Does anyone know of a similarly simple explanation of how much energy a vehicle must use relative to it's weight?
To go from point a to point b at a cruising speed of v, you need to speed up to v, maintain v, and brake to a complete stop. Analyze each separately:
1. Speeding up. Since this takes so little distance (compared to the total length), let's ignore resistance. This speedup takes KE = ½·m·v² of energy to do.
2. Maintain speed. This means spending energy to resist air friction (drag) and ground friction. Drag is ½·ρ·v²·Cd·A [0]; friction is (at most) μ·m·g. Energy is force × distance, and since the distance at top speed is effectively constant, it's going to be O(m + v²) in this case. [1]

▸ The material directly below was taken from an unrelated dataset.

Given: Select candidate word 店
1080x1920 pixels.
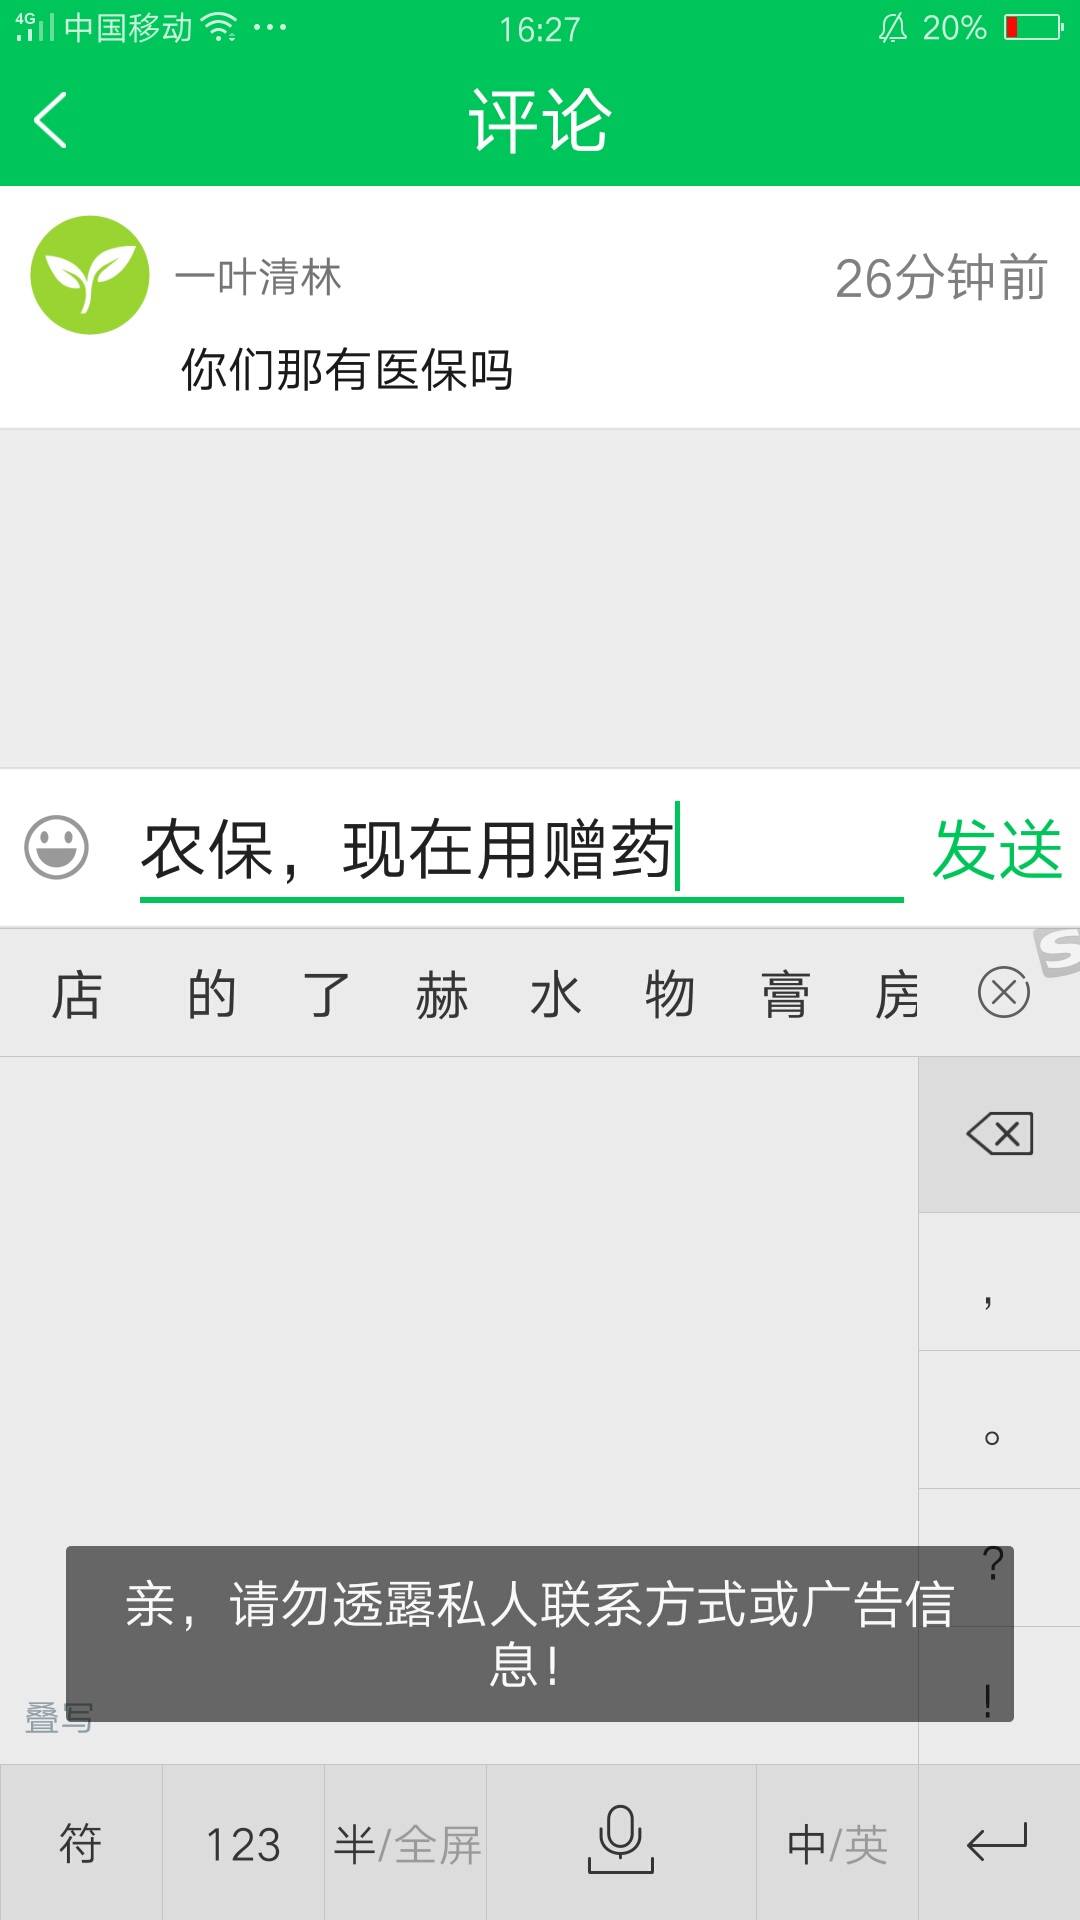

3. Braking. You can theoretically recover -½·m·v² here, but most of the energy is going to be lost to heat.
So, when you sum these up, the energy it takes to drive a vehicle a certain distance is linear in mass and quadratic in speed.
[0] The drag coefficient, Cd, is really weird. At low speeds, it's actually proportional to 1/v instead of a constant (i.e., drag is linear in velocity, not quadratic).
[1] Yeah, the article says that energy is proportional to v³. It's actually wrong--the power is proportional to v³. Whether or not the total energy is proportional to v³ or v² depends on what you hold constant: if you hold total time constant, it's v³, but if you hold distance, it's v².
This doesn't change the conclusion; you still end up with a low spot on the graph. It is just that the graph looks more like a parabola.
1) reduce weight (fuselage, engine, wings, have the passengers diet first, ...) 2) increase engine fuel efficiency, displace more air for fewer hydrocarbons 3) (in the article) reduce drag on surfaces that don't generate lift 4) lower cross section (a longer, thinner tube), of course, still needs structural soundness
The lower cross section would have the additional advantage that it would make the plane fly faster.
So in a way, the article is "wrong". You can make a faster plane, assuming you can solve all the issues that the obvious modifications bring : longer, thinner and lighter fuselage and wings, combined with similar efficiency engines (of course they'd have to have that similar efficiency at higher speeds).
Another way would be to fly (much) higher. But then the cost of climbing high would start to offset the gains from flying faster.
They did with limited success. https://en.wikipedia.org/wiki/Concorde
You can't fit enough people in first or business class to fill a plane on most routes, and you simply can't go fast enough to make speed premiums really worth it. Note that going to an airport usually requires on the order of 2 hours of hassle before accounting for flight time, which means that you've already lost a day of work in practice. No, unless it's a long-haul flight, there's little benefit to faster speeds, and the Concorde was never really profitable.
Personally, I think they're facets of the same thing, but I don't know anything about it. Beyond that the piece seemed a bit of a mess to me. The content has not aged well. I usually expect Wired to do a better job of conserving the state of what they publish.
Should be something like "Can We Build a More Efficient Airplane? Not Really, Says Physics", not "Why Cant Commercial Airplanes Go Faster?"